**Tekstfragment**
↓↓↓

Pancho Villa is in veel Hollywoodproducties meestal vervallen tot een karikatuur, zoals in Villa Rides (1968) met Yul Brynner als Villa, of in Pancho Villa (1972) met Telly Savalas in de hoofdrol. Villa was een ijdele man en niet wars van publiciteit. Een aantal malen werden zijn acties vastgelegd door Amerikaanse filmploegen en in drie films speelde Villa zichzelf.
Een uitstekende documentaire over de Mexicaanse Revolutie en haar betekenis, The Storm that Swept Mexico (2011), is te vinden op Youtube en bevat veel authentieke filmopnames uit de revolutiejaren. Zie hieronder.
[2] Op het verloop van de revolutie kan in het bestek van dit artikel slechts kort worden ingegaan. Enkele titels over de Mexicaanse Revolutie: Ronald Atkin, Revolution! Mexico 1910-1920 (1969); Adolfo Gilly, The Mexican Revolution (1983), Robert E. Quirk, The Mexican Revolution 1914-1915 (1960). Over Zapata zijn o.a. verschenen: Peter E. Newell, Zapata of Mexico (1979); Robert P. Millon, Zapata (1969); John Womack Jr., Zapata and The Mexican Revolution (1969). De Amerikaanse auteur John Reed (de latere schrijver van Ten Days that Shook the World) reisde enige tijd mee met de troepen van Pancho Villa en deed daarvan verslag in zijn boek Insurgent Mexico (1914).
[3] Porfirio Díaz (1830-1915) sleet zijn laatste jaren in Parijs. Hij ligt begraven op Cimetière du Montparnasse (15 e Division) in Parijs.
[4] Tijdens de revolutie ontstond het volksliedje La Adelita. Het lied is een eerbetoon aan de soldaderas en wordt in Mexico nog steeds gespeeld.
[5] Zo werd de onderwijzeres Dolores Jiménes y Muro (1848-1925) in 1914 brigadegeneraal in het leger van Zapata. Ze werkte mee aan het opstellen van het Plan de Ayala en was redactrice van de krant La Voz de Juárez.

↑↑↑

**Gegevensblok**
↓↓↓

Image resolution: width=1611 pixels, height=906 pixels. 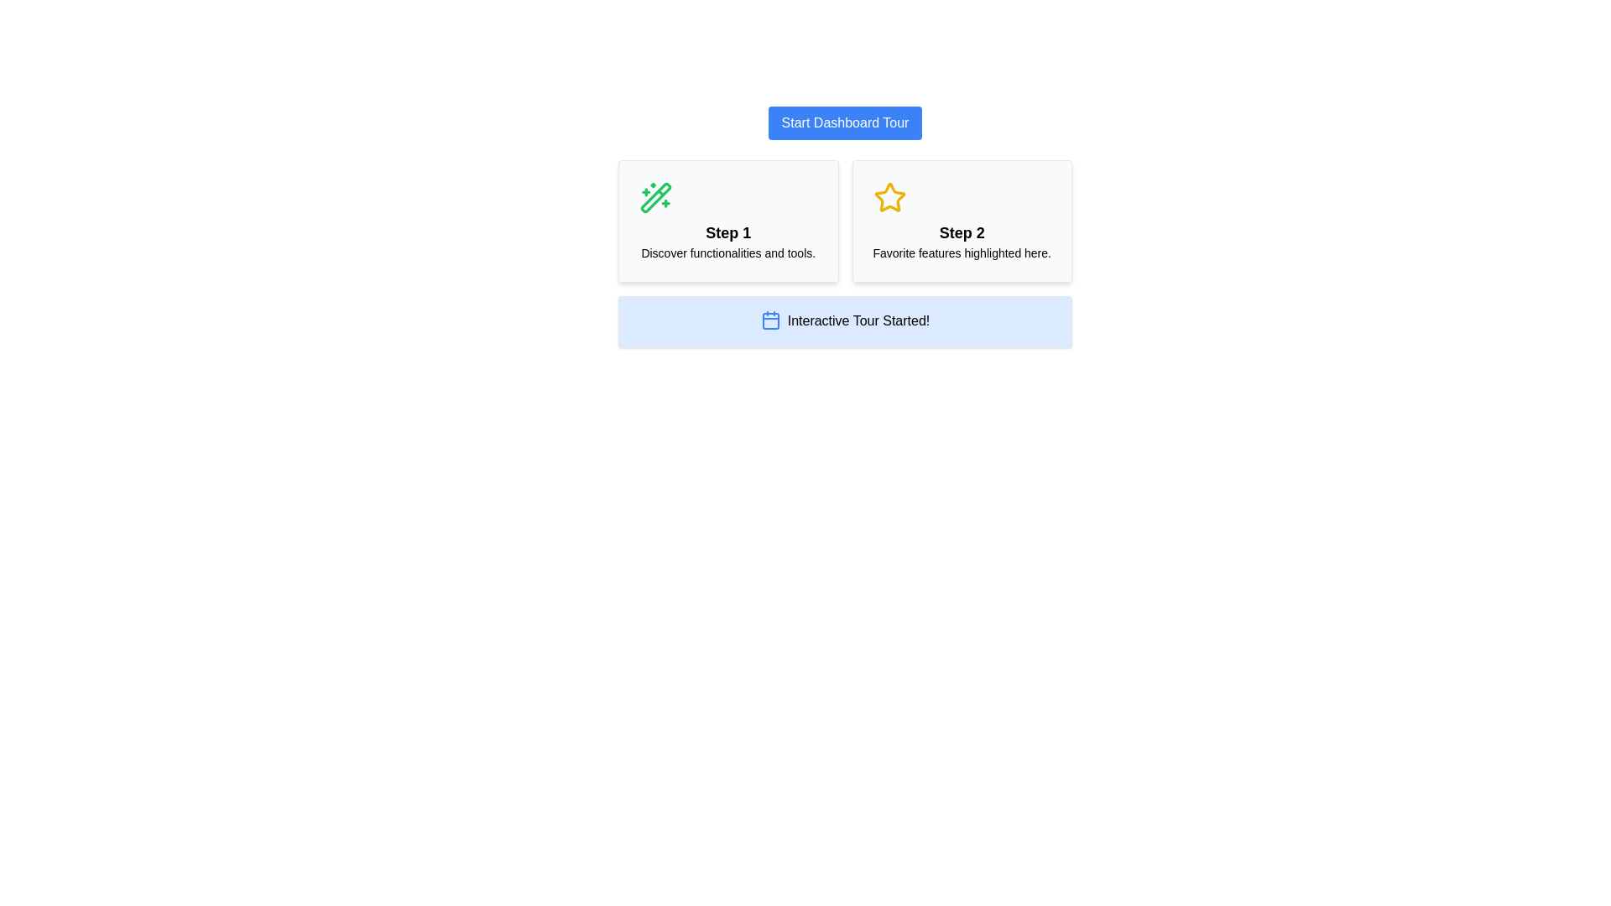 I want to click on the text 'Step 1', so click(x=728, y=232).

↑↑↑

**Opdrachten**
1. Vat het tekstfragment samen in twee zinnen.
2. Herhaal uit het tekstfragment woordelijk de passage van "Pancho Villa is" tot "speelde Villa zichzelf.".
Het materiaal speelt hierbij geen rol.

**Uitwerkingen**
1. In Hollywoodproducties is Pancho Villa meestal een karikatuur geworden, terwijl hij zelf een ijdele man was die meermaals door Amerikaanse filmploegen werd gefilmd en in drie films zichzelf speelde. Daarnaast noemt het tekstfragment een documentaire en boeken over de Mexicaanse Revolutie, de laatste jaren van Porfirio Díaz in Parijs, het volksliedje La Adelita en Dolores Jiménes y Muro, die in 1914 brigadegeneraal werd in het leger van Zapata.

2.
Pancho Villa is in veel Hollywoodproducties meestal vervallen tot een karikatuur, zoals in Villa Rides (1968) met Yul Brynner als Villa, of in Pancho Villa (1972) met Telly Savalas in de hoofdrol. Villa was een ijdele man en niet wars van publiciteit. Een aantal malen werden zijn acties vastgelegd door Amerikaanse filmploegen en in drie films speelde Villa zichzelf.